Report on Japan: technological capacities and key policy measures

Japan is the world’s third largest economy and a leading industrial and technology power, particularly in the automotive and consumer electronics industries. Since the 1990’s Japan has suffered from deflation and sluggish growth. Since 2012, the expansive economic policies sponsored by the prime minister Shinzo Abe (“Abenomics”) combining a bold monetary policy, flexible fiscal policy and structural reforms, helped Japan to return to moderate growth, but increased public debt (226% of GDP in 2018).
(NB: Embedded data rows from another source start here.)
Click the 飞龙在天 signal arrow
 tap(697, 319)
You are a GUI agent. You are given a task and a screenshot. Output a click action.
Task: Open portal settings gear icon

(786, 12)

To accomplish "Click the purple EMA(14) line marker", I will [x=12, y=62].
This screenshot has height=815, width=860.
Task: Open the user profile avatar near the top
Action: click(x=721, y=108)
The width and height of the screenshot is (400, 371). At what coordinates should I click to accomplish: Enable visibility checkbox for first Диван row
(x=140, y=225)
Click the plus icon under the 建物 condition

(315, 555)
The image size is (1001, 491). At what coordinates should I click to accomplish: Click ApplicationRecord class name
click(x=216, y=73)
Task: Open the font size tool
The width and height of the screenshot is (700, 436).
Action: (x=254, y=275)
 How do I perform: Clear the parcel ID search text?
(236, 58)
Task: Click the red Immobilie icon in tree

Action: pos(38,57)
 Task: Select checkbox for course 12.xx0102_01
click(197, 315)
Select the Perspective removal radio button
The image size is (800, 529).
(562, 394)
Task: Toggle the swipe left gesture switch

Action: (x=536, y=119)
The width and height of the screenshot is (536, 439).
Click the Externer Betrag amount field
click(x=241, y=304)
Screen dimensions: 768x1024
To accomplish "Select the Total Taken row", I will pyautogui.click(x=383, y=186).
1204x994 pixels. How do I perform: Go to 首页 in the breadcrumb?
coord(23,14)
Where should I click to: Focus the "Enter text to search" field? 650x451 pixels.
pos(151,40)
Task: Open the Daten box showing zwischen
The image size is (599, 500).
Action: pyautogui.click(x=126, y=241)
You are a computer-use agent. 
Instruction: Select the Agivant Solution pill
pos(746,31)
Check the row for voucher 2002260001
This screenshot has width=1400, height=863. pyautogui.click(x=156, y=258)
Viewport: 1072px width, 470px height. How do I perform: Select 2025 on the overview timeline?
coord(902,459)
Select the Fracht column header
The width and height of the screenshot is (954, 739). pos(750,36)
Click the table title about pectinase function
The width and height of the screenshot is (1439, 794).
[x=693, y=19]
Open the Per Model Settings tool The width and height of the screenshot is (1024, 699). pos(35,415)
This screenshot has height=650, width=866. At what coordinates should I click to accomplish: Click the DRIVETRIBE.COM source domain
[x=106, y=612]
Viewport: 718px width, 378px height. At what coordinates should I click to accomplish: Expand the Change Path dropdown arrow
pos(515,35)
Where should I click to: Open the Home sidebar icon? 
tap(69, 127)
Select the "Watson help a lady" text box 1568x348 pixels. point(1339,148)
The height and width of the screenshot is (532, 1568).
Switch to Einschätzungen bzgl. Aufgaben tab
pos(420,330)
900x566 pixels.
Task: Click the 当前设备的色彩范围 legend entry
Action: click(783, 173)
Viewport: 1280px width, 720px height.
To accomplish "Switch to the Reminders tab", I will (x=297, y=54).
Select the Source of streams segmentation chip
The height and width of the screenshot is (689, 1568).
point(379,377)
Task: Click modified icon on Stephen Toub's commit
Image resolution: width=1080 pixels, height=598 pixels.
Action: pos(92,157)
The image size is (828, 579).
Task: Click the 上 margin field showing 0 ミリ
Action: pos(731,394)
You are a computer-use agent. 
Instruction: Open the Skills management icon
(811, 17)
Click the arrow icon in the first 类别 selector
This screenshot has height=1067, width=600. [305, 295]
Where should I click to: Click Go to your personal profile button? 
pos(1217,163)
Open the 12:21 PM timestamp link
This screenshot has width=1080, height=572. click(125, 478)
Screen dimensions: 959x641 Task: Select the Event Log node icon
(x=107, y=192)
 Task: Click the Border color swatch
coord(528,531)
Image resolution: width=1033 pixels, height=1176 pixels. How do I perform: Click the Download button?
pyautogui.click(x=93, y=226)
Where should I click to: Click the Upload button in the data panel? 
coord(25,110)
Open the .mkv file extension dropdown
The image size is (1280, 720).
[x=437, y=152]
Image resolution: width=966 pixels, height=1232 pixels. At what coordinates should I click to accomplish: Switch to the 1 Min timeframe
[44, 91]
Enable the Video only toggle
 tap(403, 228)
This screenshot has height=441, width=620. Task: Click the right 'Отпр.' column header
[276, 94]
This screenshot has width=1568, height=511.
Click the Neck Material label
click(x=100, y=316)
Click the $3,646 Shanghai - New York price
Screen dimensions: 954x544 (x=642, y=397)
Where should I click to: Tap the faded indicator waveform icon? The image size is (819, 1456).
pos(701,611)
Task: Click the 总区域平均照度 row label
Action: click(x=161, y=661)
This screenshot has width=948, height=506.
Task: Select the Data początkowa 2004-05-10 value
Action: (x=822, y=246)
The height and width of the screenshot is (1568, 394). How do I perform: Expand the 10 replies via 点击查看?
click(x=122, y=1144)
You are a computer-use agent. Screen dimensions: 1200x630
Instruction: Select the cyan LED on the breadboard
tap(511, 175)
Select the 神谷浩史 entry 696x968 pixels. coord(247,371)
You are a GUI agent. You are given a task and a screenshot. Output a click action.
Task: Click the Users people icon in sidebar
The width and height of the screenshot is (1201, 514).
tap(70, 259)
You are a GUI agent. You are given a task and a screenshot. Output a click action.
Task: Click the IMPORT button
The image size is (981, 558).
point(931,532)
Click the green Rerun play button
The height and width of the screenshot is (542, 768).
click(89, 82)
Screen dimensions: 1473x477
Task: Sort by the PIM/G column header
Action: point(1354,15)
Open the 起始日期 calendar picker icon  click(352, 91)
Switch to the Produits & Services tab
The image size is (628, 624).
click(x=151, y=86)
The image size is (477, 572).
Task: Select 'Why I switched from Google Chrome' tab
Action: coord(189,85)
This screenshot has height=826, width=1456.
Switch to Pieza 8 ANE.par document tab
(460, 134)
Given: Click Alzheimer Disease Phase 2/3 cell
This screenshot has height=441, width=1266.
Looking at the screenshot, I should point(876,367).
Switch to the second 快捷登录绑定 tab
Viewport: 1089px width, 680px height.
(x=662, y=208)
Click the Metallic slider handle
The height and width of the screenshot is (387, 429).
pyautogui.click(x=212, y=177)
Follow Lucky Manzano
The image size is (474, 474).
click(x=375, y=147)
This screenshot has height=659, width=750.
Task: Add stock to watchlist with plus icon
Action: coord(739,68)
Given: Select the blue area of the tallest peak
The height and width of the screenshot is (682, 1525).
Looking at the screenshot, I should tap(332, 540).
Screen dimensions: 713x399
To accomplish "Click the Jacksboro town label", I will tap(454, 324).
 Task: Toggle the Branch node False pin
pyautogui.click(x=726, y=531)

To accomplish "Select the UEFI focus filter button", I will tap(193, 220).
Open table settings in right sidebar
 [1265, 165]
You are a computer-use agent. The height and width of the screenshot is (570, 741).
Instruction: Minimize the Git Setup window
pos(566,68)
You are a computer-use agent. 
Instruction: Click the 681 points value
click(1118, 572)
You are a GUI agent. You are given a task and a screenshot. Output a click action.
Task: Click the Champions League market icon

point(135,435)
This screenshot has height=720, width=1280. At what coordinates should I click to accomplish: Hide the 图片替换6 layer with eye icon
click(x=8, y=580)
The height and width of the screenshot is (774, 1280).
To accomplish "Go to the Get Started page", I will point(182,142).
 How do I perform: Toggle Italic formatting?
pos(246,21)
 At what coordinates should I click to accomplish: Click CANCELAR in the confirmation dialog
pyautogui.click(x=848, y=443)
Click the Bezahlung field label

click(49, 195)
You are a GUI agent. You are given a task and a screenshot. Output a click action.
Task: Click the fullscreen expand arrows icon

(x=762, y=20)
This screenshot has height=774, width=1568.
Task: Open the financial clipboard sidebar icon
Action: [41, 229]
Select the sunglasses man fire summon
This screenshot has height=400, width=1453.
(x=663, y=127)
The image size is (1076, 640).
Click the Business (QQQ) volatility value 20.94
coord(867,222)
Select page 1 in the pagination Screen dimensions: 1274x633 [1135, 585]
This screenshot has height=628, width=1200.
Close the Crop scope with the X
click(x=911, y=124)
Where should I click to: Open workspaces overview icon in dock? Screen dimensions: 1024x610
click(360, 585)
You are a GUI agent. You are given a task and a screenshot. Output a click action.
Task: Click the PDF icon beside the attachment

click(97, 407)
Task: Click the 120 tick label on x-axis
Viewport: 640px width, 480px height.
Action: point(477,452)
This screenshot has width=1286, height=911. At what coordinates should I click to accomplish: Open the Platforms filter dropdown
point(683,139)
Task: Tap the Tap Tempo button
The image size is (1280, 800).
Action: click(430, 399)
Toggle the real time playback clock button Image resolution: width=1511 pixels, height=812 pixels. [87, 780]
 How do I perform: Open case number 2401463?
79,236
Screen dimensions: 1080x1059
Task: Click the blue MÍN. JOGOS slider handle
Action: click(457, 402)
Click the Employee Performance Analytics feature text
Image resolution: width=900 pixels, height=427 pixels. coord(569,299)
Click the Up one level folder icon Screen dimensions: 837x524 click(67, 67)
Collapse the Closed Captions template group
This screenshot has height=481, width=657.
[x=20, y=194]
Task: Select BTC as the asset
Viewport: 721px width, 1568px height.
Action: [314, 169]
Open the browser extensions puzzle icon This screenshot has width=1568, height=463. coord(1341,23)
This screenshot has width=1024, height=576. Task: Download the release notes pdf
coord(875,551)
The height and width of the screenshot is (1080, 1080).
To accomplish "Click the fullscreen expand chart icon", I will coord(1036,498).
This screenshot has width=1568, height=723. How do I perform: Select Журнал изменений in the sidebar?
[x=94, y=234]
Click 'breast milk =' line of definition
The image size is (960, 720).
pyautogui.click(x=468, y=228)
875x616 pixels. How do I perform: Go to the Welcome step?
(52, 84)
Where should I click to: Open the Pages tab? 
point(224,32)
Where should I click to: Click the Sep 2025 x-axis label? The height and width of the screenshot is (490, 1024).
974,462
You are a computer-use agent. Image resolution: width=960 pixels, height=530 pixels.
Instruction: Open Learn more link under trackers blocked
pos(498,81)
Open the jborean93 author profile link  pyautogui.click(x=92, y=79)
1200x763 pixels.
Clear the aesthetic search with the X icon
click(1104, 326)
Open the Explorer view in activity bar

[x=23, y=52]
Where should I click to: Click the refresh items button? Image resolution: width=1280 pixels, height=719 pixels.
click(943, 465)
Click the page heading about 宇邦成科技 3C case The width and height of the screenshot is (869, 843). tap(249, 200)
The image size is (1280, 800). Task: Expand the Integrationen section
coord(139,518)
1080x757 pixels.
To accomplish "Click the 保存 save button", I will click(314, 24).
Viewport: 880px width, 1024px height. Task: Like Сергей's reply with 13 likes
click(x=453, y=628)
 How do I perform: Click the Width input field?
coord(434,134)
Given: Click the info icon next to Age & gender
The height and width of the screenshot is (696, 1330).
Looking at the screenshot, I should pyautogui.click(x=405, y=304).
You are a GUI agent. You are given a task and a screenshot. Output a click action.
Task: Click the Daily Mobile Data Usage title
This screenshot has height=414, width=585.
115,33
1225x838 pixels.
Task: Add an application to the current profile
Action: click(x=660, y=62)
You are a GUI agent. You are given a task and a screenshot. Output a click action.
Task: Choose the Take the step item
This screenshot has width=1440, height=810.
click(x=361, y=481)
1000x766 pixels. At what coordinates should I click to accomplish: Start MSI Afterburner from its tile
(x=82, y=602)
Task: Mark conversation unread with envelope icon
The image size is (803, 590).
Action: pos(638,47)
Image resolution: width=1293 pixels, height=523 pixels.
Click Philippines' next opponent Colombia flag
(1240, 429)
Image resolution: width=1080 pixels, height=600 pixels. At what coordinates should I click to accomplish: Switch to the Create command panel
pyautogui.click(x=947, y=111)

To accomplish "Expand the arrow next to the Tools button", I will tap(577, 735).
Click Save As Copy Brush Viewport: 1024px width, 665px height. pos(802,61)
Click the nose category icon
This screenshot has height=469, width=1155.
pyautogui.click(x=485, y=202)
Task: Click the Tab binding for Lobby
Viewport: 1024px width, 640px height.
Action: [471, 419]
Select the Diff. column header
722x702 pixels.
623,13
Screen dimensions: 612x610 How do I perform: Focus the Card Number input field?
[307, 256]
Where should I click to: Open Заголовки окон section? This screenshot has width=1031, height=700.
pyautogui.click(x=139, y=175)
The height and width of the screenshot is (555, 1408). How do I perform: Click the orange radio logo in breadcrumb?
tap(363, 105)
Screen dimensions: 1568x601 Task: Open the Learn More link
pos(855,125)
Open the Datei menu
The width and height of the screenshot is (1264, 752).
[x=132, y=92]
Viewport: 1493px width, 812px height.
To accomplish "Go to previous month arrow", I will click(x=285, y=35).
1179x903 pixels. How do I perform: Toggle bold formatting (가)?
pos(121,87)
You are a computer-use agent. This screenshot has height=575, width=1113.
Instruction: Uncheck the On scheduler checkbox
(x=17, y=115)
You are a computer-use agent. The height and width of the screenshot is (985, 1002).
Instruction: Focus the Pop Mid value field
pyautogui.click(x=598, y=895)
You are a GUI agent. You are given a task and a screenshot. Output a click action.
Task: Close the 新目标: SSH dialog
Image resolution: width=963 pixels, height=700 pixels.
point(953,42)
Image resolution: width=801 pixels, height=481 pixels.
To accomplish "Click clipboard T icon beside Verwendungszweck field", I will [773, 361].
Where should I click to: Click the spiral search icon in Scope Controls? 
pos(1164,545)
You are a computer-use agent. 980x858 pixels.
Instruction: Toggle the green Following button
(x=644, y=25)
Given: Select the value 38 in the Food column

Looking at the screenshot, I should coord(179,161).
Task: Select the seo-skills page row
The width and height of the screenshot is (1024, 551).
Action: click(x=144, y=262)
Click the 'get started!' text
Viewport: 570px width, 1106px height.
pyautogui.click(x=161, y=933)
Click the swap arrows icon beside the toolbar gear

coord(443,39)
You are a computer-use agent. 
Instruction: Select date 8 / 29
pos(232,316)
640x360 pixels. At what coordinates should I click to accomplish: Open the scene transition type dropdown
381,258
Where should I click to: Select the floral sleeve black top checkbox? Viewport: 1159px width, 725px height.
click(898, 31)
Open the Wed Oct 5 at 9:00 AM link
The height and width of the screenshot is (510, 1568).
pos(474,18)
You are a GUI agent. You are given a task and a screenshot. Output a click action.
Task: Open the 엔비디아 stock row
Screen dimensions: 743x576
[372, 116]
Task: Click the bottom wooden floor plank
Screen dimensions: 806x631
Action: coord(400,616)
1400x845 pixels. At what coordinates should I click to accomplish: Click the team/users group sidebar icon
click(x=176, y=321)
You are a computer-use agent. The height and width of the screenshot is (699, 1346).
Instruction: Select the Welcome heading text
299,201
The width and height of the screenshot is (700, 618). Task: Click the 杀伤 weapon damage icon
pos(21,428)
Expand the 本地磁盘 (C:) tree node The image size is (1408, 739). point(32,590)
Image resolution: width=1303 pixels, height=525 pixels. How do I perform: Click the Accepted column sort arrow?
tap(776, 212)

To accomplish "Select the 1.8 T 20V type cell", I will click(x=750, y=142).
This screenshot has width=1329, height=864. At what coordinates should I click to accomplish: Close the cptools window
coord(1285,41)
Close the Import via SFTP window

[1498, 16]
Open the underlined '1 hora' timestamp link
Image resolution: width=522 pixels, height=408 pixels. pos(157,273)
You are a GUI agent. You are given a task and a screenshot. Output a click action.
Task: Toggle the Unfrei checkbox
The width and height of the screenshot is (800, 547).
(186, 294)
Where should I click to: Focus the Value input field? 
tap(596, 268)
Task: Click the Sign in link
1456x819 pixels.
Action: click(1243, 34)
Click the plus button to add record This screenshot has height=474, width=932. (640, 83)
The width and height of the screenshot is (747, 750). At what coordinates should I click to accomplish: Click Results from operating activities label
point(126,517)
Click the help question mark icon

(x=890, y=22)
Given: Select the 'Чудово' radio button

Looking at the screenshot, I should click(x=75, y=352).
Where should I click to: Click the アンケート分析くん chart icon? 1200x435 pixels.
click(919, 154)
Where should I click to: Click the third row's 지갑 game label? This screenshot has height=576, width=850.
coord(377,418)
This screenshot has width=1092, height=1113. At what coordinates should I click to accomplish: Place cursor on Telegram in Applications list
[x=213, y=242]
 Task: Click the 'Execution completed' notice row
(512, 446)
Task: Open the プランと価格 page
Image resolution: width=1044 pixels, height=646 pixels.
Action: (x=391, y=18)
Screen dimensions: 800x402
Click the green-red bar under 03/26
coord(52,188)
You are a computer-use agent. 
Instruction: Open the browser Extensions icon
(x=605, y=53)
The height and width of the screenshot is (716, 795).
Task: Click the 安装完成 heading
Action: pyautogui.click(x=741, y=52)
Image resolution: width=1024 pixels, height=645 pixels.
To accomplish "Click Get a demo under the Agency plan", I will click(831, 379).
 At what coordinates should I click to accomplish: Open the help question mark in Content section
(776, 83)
In the last 2 years 2018-19 economic growth slowed down again due to slowing world trade and natural disasters such as earthquakes and typhoons.

Japan is a world leader for digital infrastructures, with a high level of adoption of advanced technologies. For example, Japan leads the OECD on mobile broadband connectivity (with 168 subscriptions per 100 inhabitants) and has the second highest share of fibre connections in fixed broadband (77%). Japan is second only to Korea in robot density in manufacturing and around 47% of firms use cloud computing. It invests over 6% of GDP in ICT equipment, computer software and databases, R&D and other intellectual property. However, technology-enabled growth is constrained by uneven innovation capability and digital transformation, due to an ageing population (already reducing the labour force), advanced technology skills gaps, and low business dynamism by traditional industries. SMEs suffer from low productivity and R&D investments: their share of R&D spending at 5% is very low, compared to the OECD average of 30%.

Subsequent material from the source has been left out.